(Bloomberg) -- An ugly start to earnings season for semiconductor companies has stoked anxieties about demand for memory chips and smartphones. Now attention is shifting to the company with the most diverse product catalog and customer list in the business: Texas Instruments Inc.
Most analysts’ first-quarter revenue estimates for the world’s largest maker of analog chips have remained steady in the past month, with the average projection for growth at 7 percent. There’s greater concern about the company’s outlook for the current quarter following disappointing sales forecasts from a string of semiconductor companies.
Any indication from Texas Instruments of lackluster demand will be read as a sign that the weakness that has plagued chip stocks in the past two weeks is spreading to other areas of the $400 billion industry. With components in everything from lawn mowers to X-ray machines, the Dallas-based company’s earnings report after the market close Tuesday will offer the best view on the health of the market for chips that are being used in a growing number of everyday products.
“Semiconductor stocks have been under pressure for most of the year,” said Tore Svanberg, a Stifel Nicolaus & Co. analyst. “If Texas Instruments can come out and say that the industry remains stable, obviously that would ease a lot of fears.”
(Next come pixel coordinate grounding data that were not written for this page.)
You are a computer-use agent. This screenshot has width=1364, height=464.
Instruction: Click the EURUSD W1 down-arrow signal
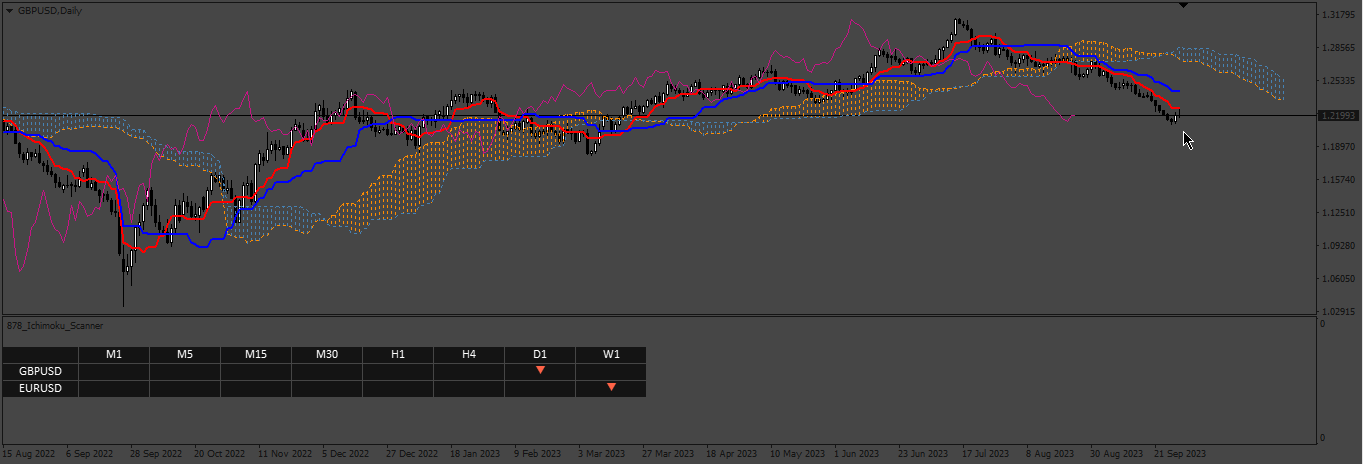pos(611,387)
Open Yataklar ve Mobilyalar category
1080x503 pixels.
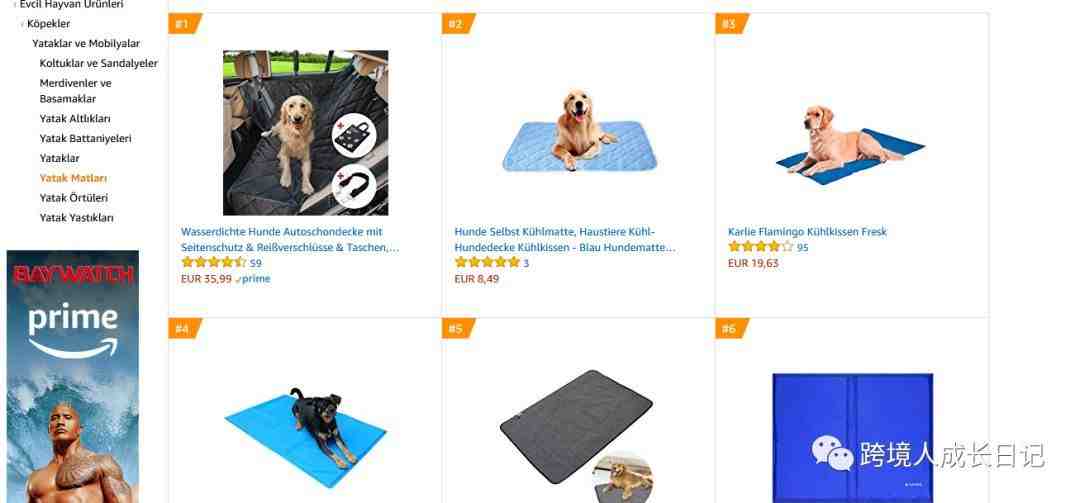pos(86,43)
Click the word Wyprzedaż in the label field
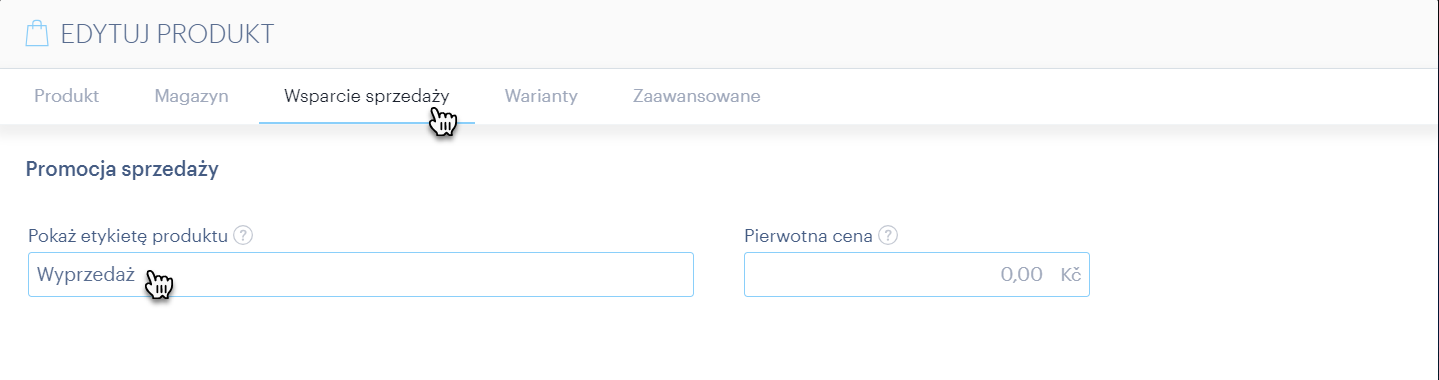Image resolution: width=1439 pixels, height=380 pixels. click(85, 275)
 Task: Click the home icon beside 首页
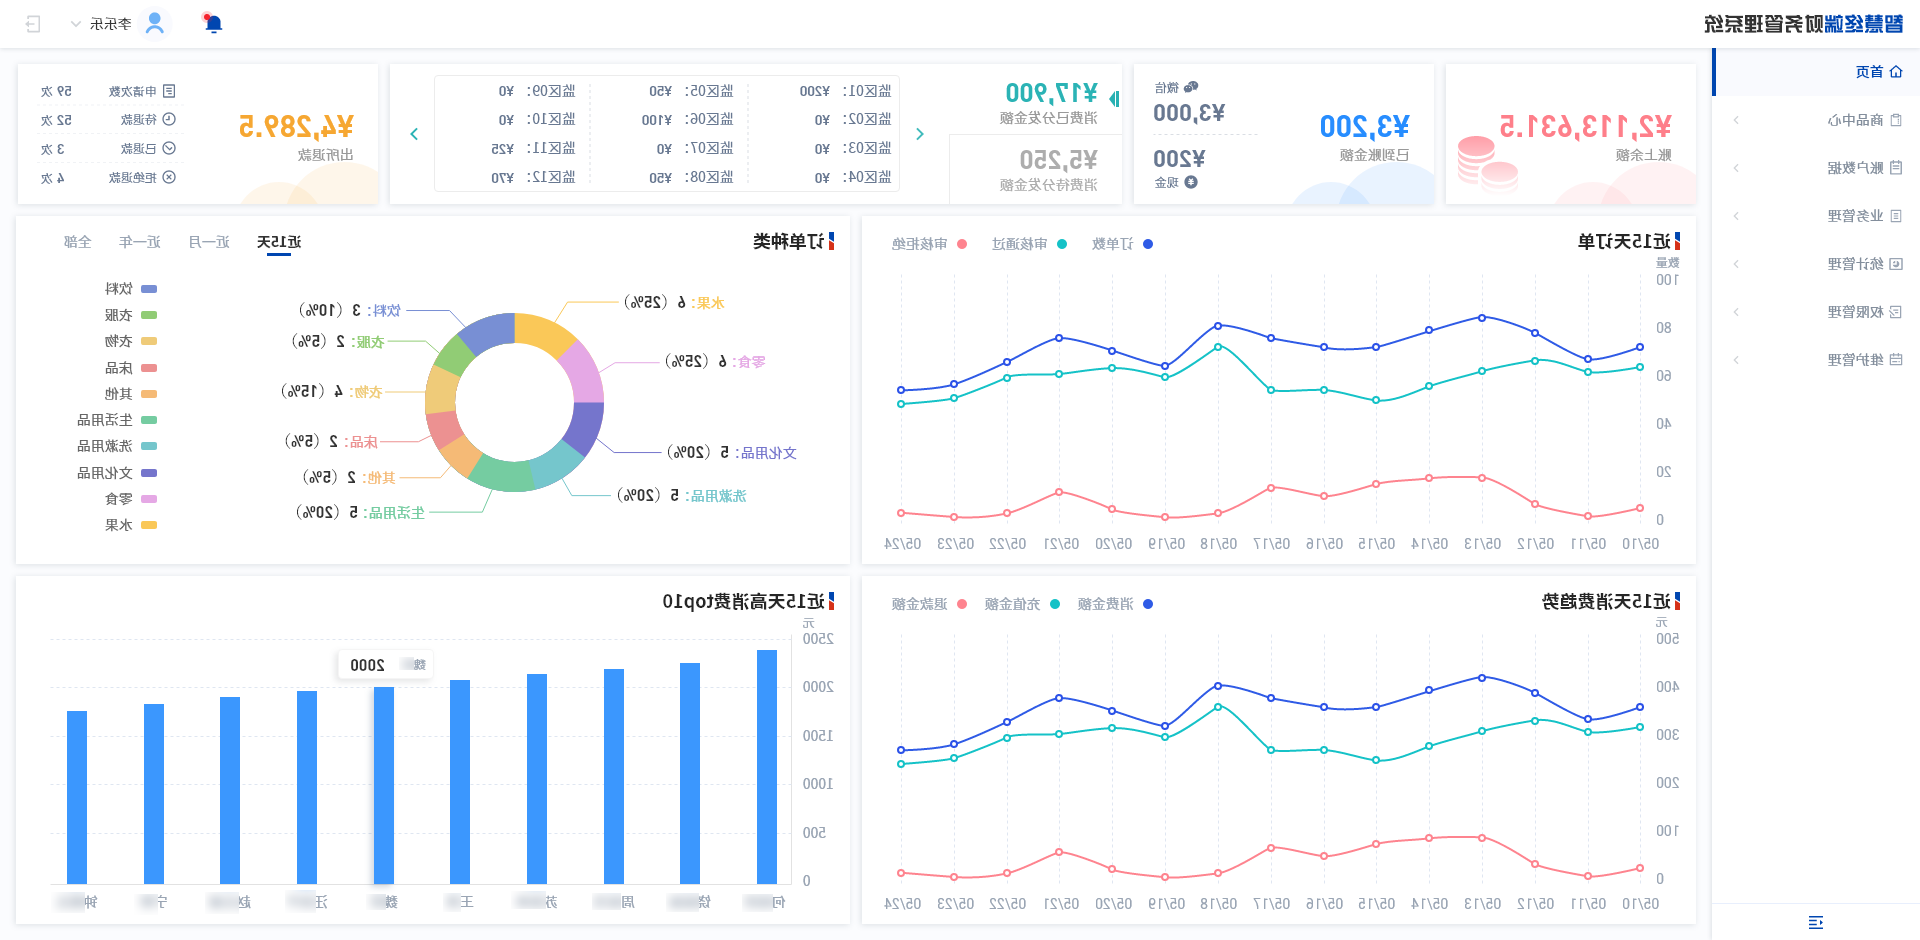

The Philadelphia Semiconductor Index has fallen more than 7 percent since Lam Research Corp., a maker of equipment used primarily in the production of memory chips and the first large chip-related company to report earnings, spooked investors last week with a forecast for fewer shipments in the second half of the year. Two days later Apple Inc.’s main chip manufacturer, Taiwan Semiconductor Manufacturing Co., sparked another selloff after its revenue forecast for the current quarter missed the average analyst estimate by about $1 billion.
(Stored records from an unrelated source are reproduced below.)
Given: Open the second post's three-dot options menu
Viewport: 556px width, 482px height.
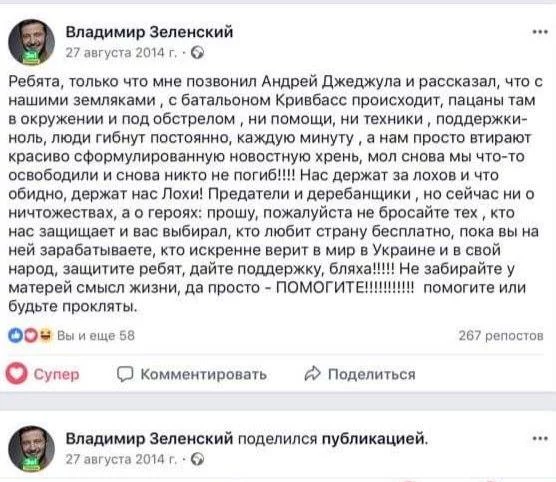Looking at the screenshot, I should [540, 439].
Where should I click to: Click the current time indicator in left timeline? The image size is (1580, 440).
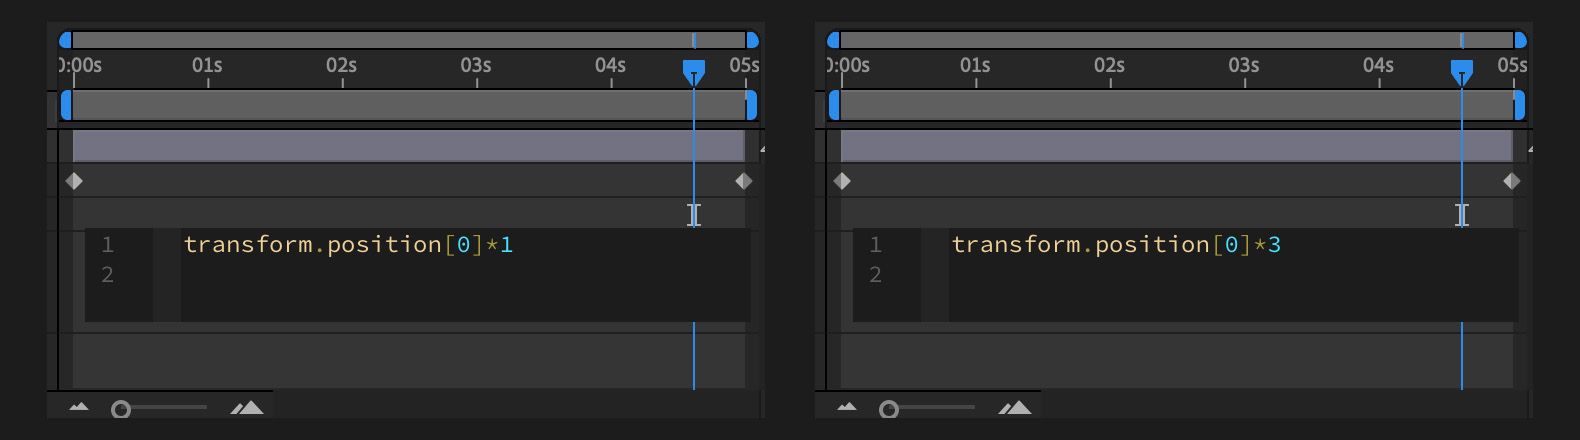click(694, 71)
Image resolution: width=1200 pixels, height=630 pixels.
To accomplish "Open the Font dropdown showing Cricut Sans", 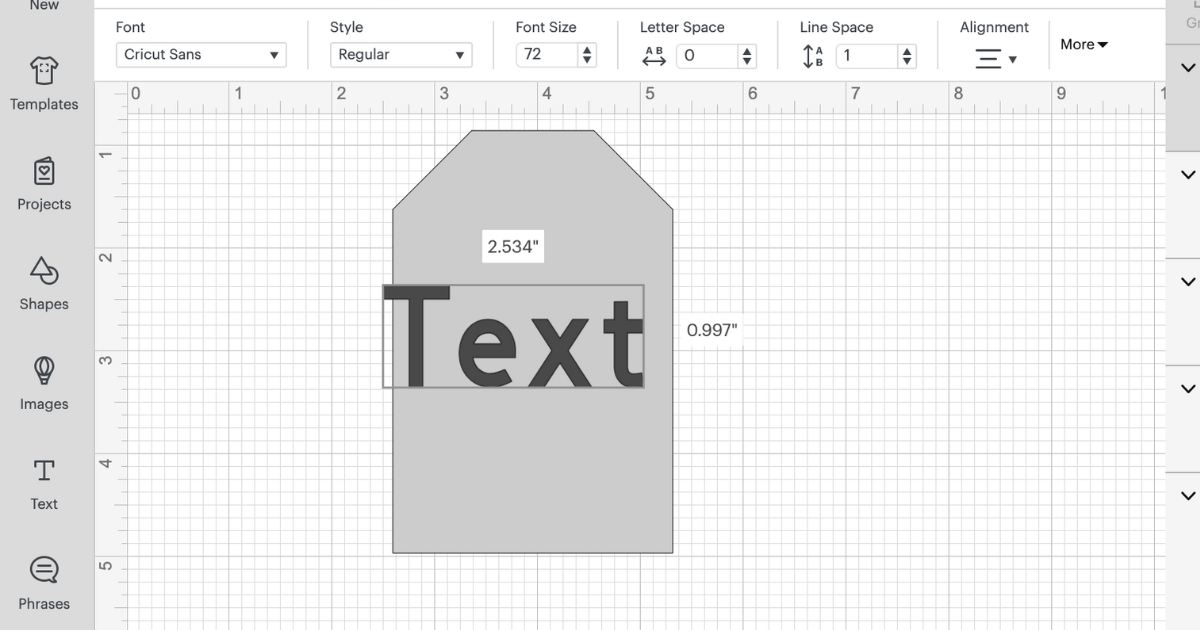I will point(202,55).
Semiconductor stocks, the best-performing industry group last year, are trading at their lowest levels in more than two months and flirting with a 200-day moving average that hasn’t been breached since 2016.
Investor skittishness was on display Monday, when Austrian electronic component maker AMS AG -- with an $8 billion market value -- helped spark a selloff in the chip index with another disappointing revenue view. The Philadelphia Semiconductor Index fell 1.3 percent to the lowest level since Feb. 8.
The latest downbeat news came Tuesday morning from SK Hynix Inc., South Korea’s second-largest chipmaker, which reported quarterly sales that fell short of estimates.
Analysts on average project Texas Instruments’ revenue will increase 6 percent in the second quarter to $3.9 billion, according to data compiled by Bloomberg. That would be down from a 13 percent gain in the same period last year. At the end of 2017, Texas Instruments got 35 percent of revenue from industrial customers, 25 percent from consumer electronics and 19 percent from the automotive industry.
Stifel’s Svanberg predicts below-seasonal growth rates for Texas Instruments in 2018 as a result of excess inventories, making it unlikely that the company’s revenue forecast will exceed current estimates.